I can see you're lonesome just like me, and it being late, you'd like some company.

I turn around to look at you, you look back at me.

The guy you're with, he's up and split, the chair net to you is free.

And I hope that you don't fall in love with me.

His eyes held mine across the isle, I turned to grab my bag, finally having the balls to make a move. I jumped a little when I heard the bar tender's "Last call for drinks" announcement.

It's closing time, the music's fading out.

I turn around to look at you, you're no where to be found.

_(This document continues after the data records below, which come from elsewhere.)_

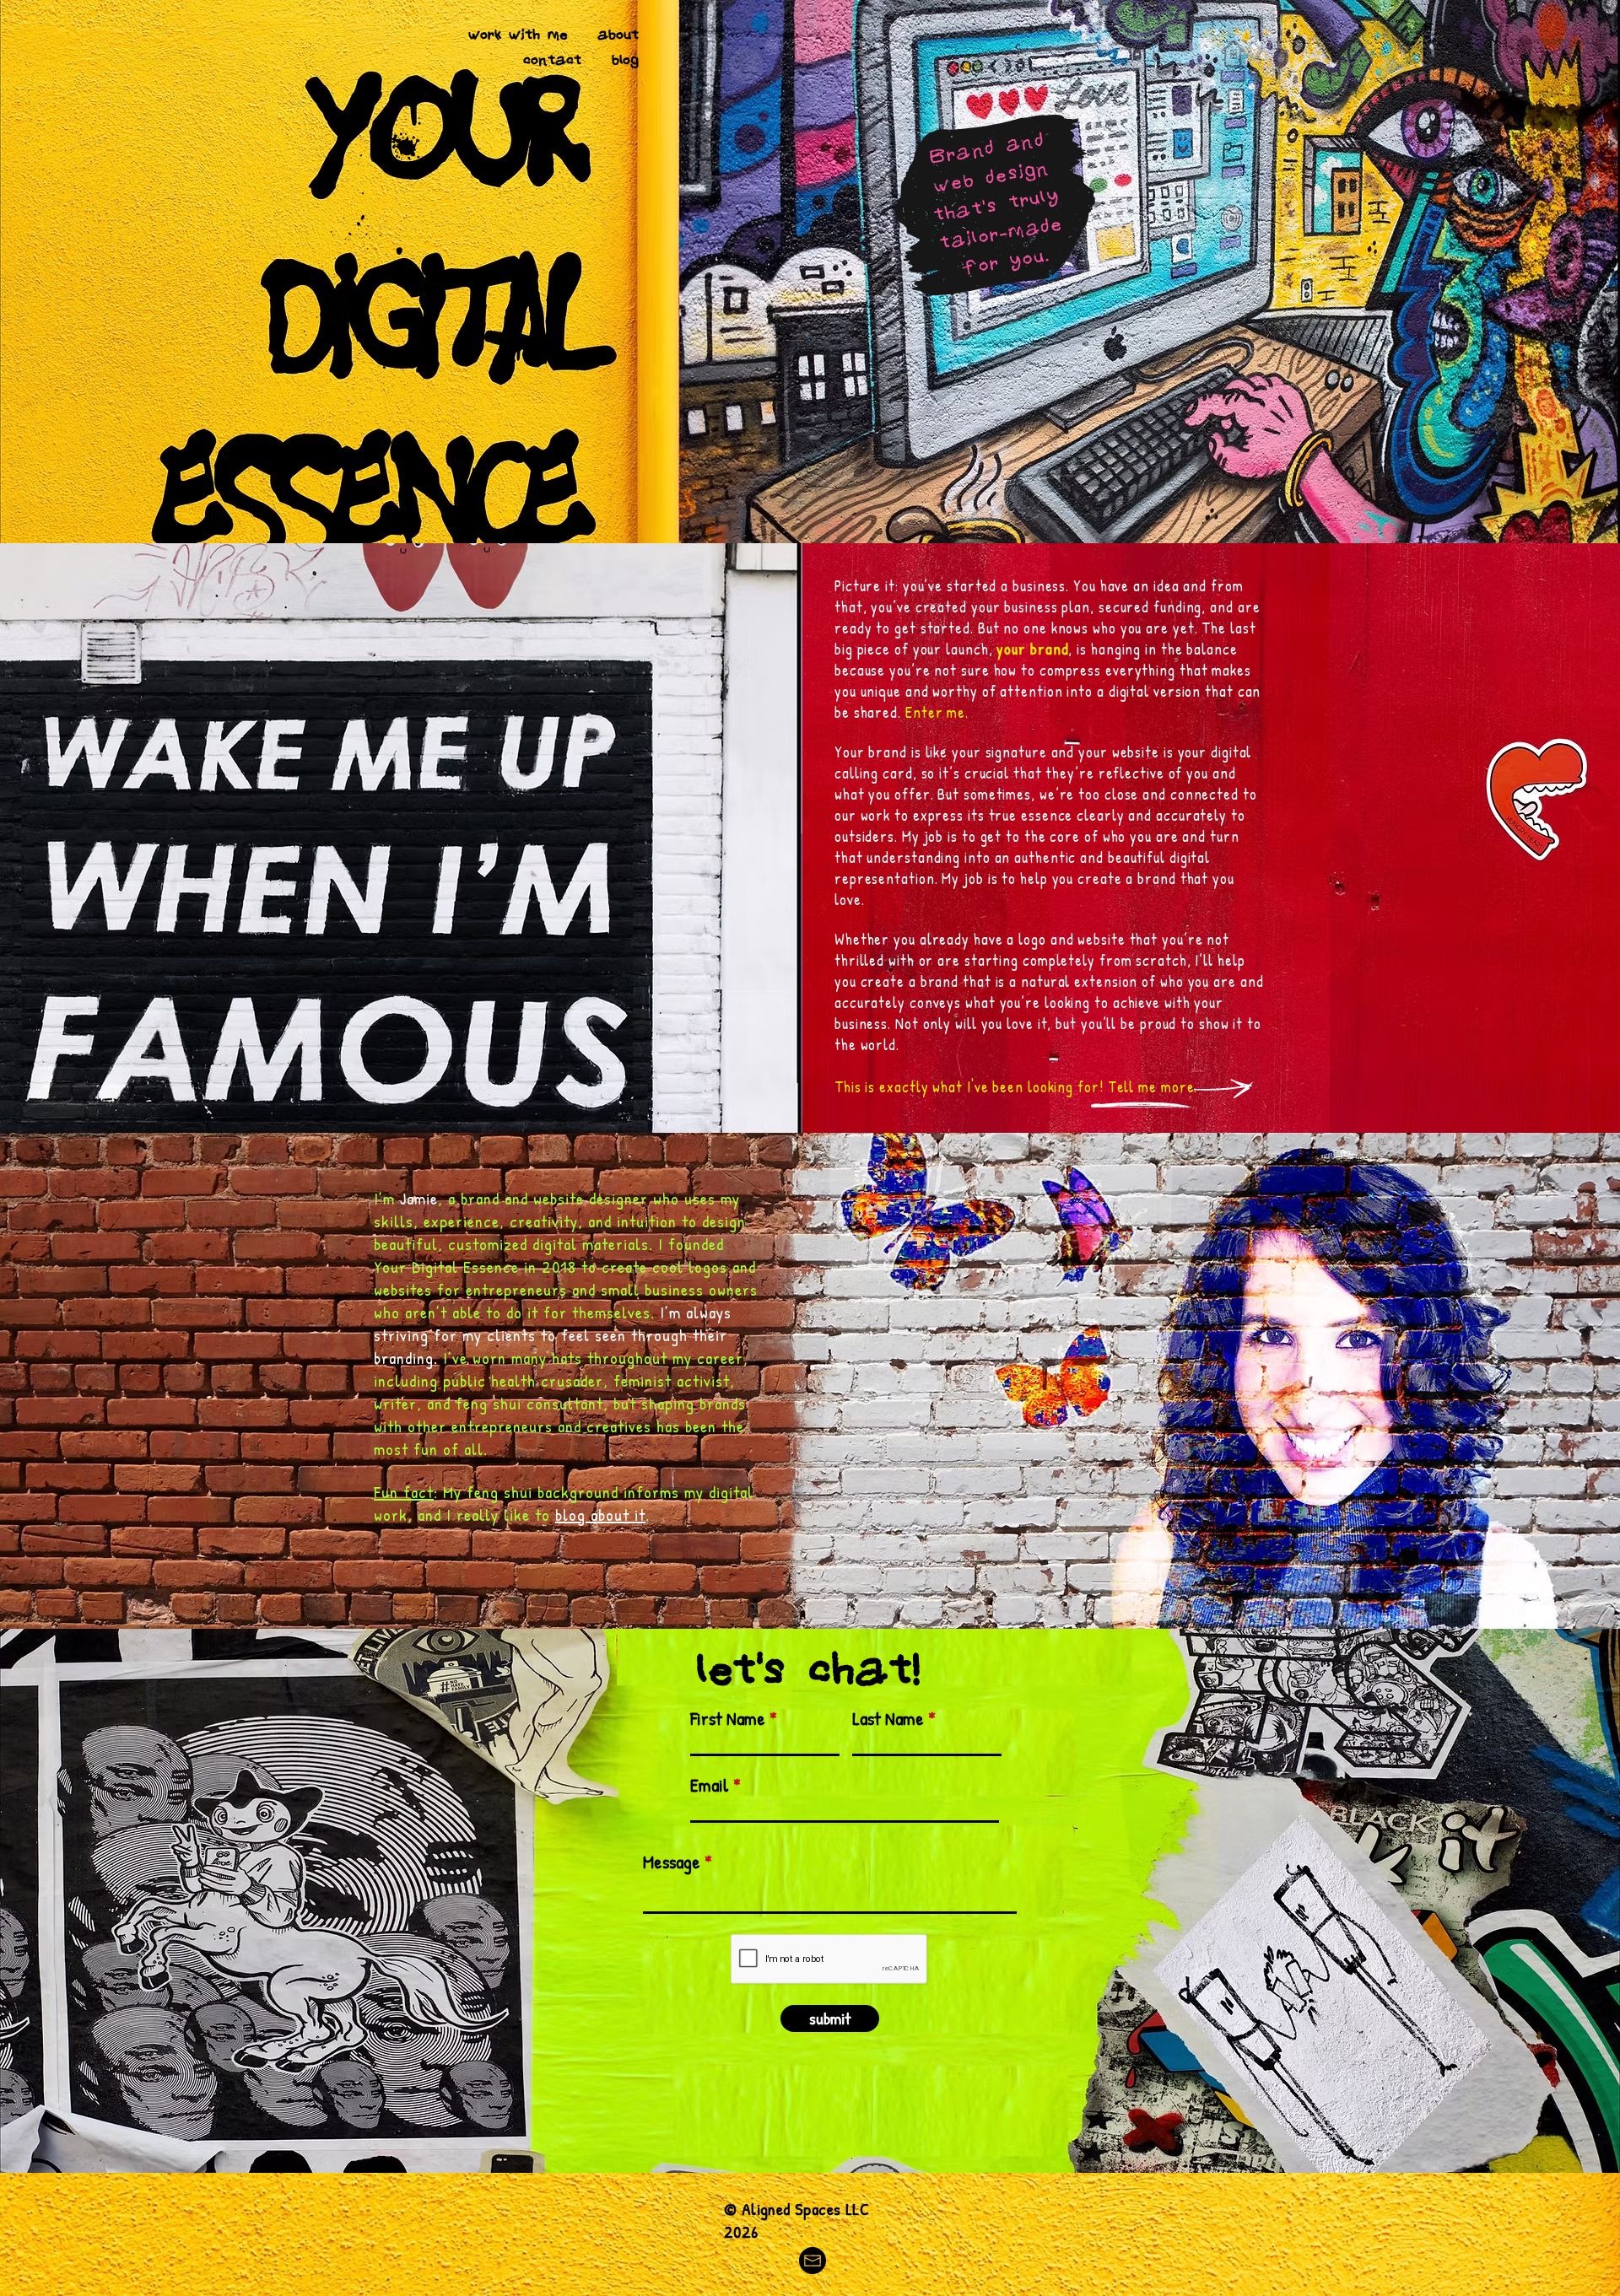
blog (625, 59)
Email (709, 1785)
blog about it (600, 1514)
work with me (517, 34)
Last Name (888, 1718)
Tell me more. (1153, 1086)
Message (671, 1861)
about (618, 34)
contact (552, 59)
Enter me (935, 712)
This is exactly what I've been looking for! (971, 1086)
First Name (727, 1718)
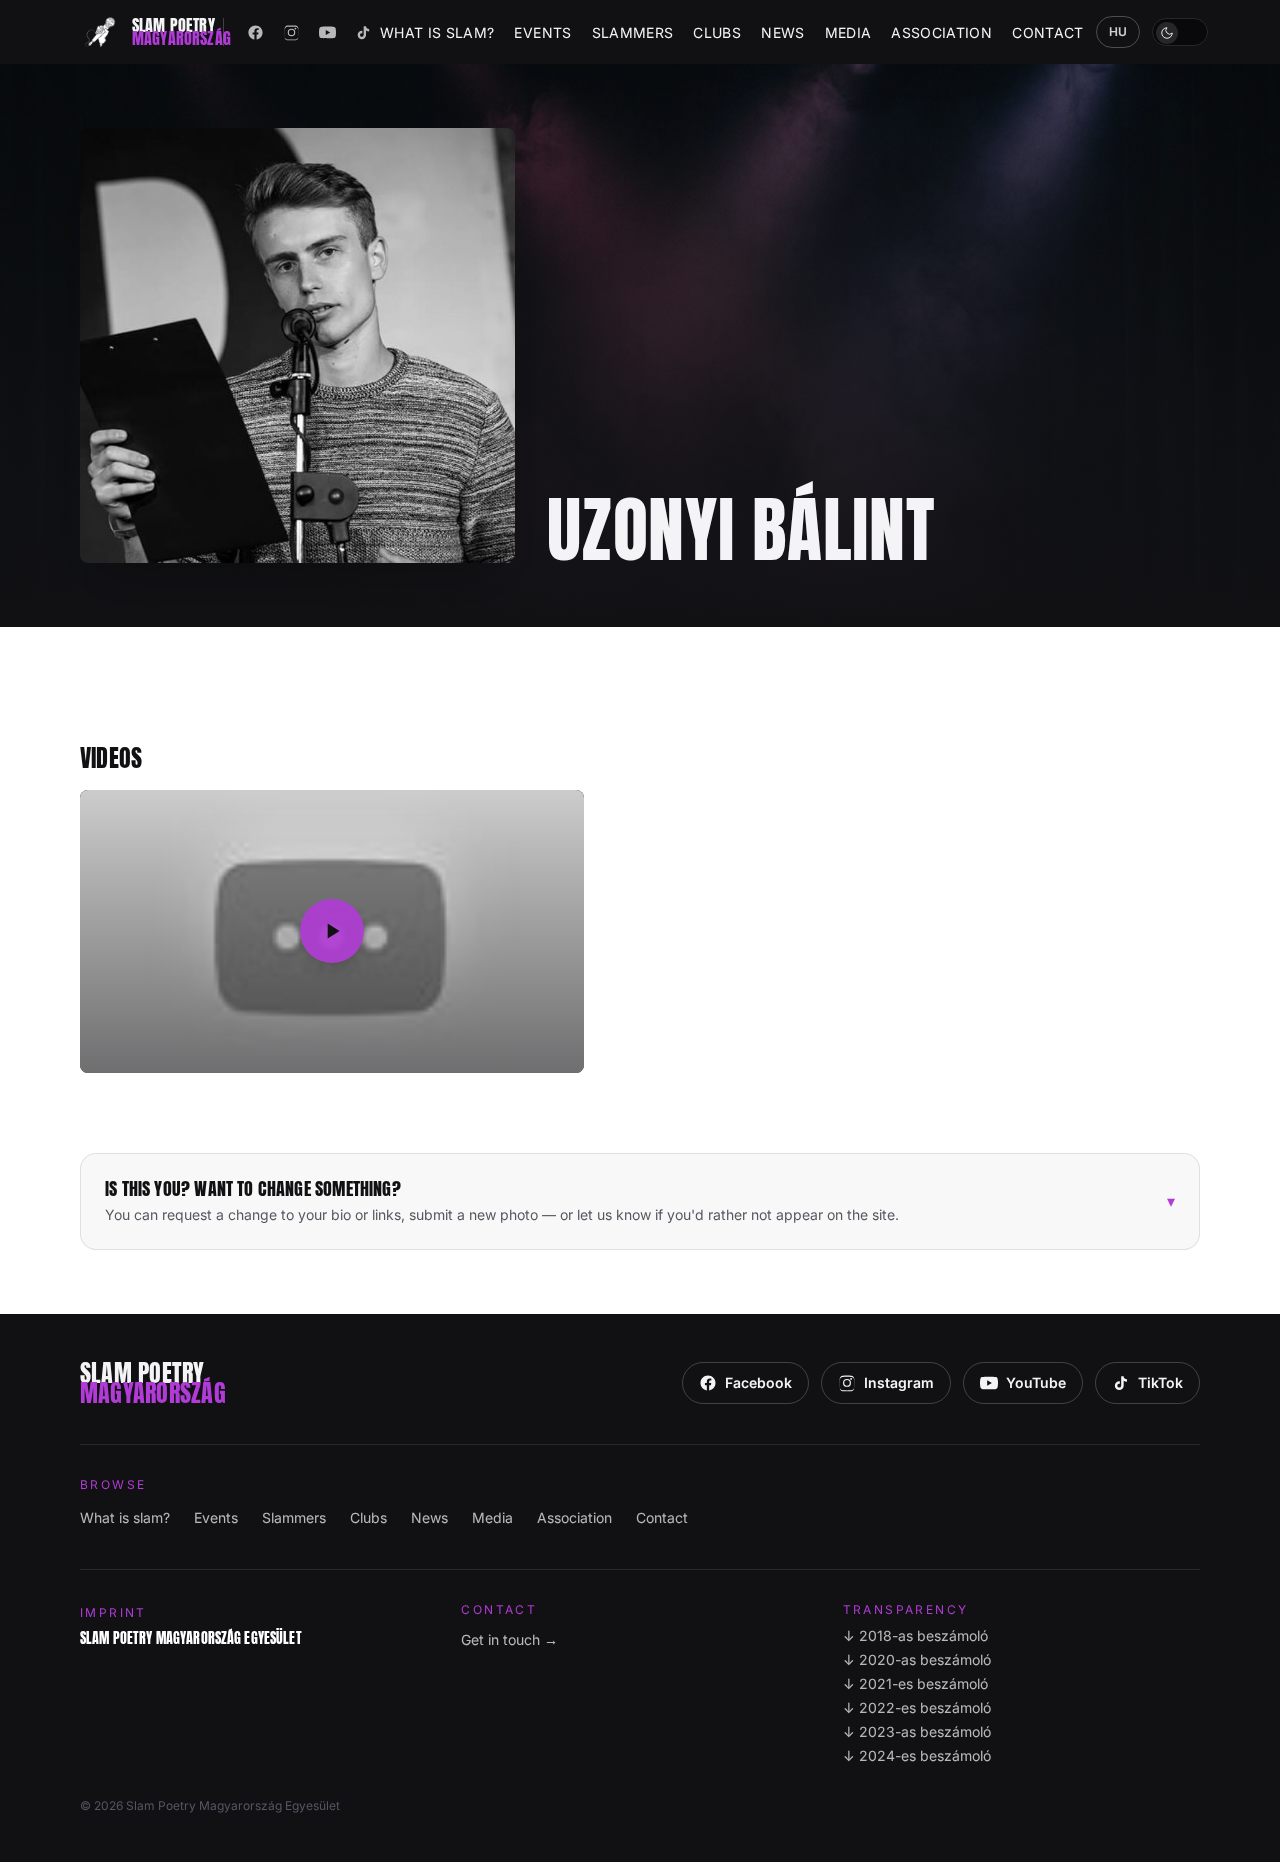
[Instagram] (292, 32)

I search the place for your lost face…

Guess I'll have another round.

I sat back, feeling totally deflated and kicking myself for missing out on a potential 'happy ending'. Just then, I notice the man of the hour walking towards me with two glasses of what looked like whiskey in his hands. He took a seat across from me, smiling wickedly, as he slid one glass towards me. I felt a thud in my stomach and looked up through my lashes at his full lips, just inches from my face. As my eyes finally settled on his, I couldn't suppress the goofy grin that spread across my face. His gorgeous green eyes completely mesmerized me, and I was lost in the moment. I slid my hand over his and, without really thinking, whispered the last line of that ever-present song.

"I think that I just fell in love with you."

I released his hand and grabbed my glass as a low chuckle escaped his chest. He raised an eyebrow, clanked his drink against mine and replied, with a crooked smile, "I'll drink to that."